▶ **Exercise**
Arrange every line of the records below as a Markdown table with the columns Row and Line, numbering the rows in order and skipping blank lines. Leave the pictures out of the table.

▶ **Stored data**
━━━
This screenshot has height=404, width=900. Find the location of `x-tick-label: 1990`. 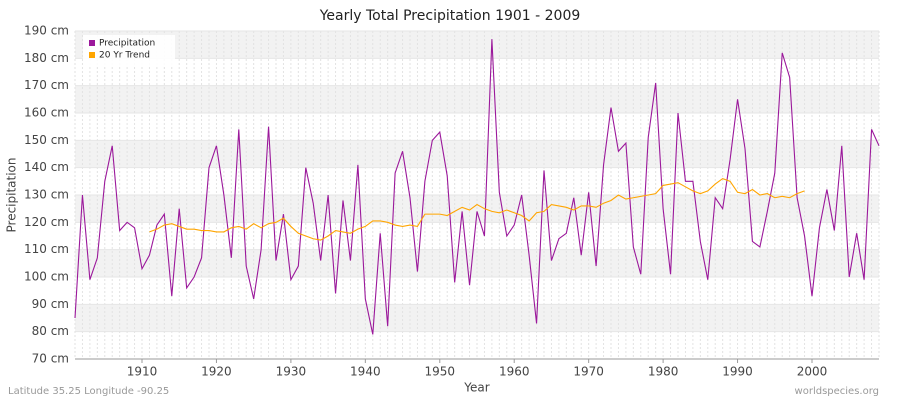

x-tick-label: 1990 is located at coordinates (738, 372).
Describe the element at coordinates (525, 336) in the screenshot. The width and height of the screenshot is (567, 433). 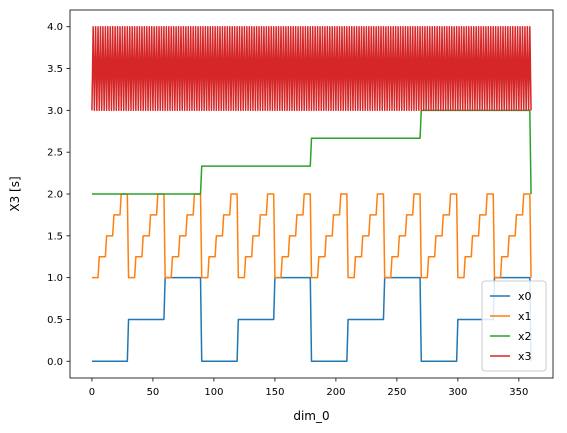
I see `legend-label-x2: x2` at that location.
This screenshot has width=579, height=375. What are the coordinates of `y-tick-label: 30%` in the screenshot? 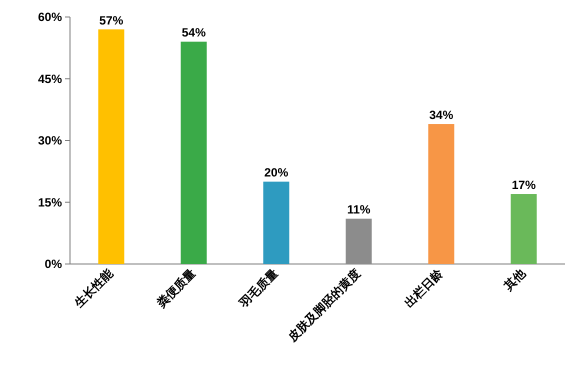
━━━
▶ **Solution**
| Row | Line |
|---|---|
| 1 | This screenshot has height=404, width=900. Find the location of `x-tick-label: 1990`.  |
| 2 | x-tick-label: 1990 is located at coordinates (738, 372). |
| 3 | Describe the element at coordinates (525, 336) in the screenshot. The width and height of the screenshot is (567, 433).  |
| 4 | I see `legend-label-x2: x2` at that location. |
| 5 | This screenshot has width=579, height=375. What are the coordinates of `y-tick-label: 30%` in the screenshot?  |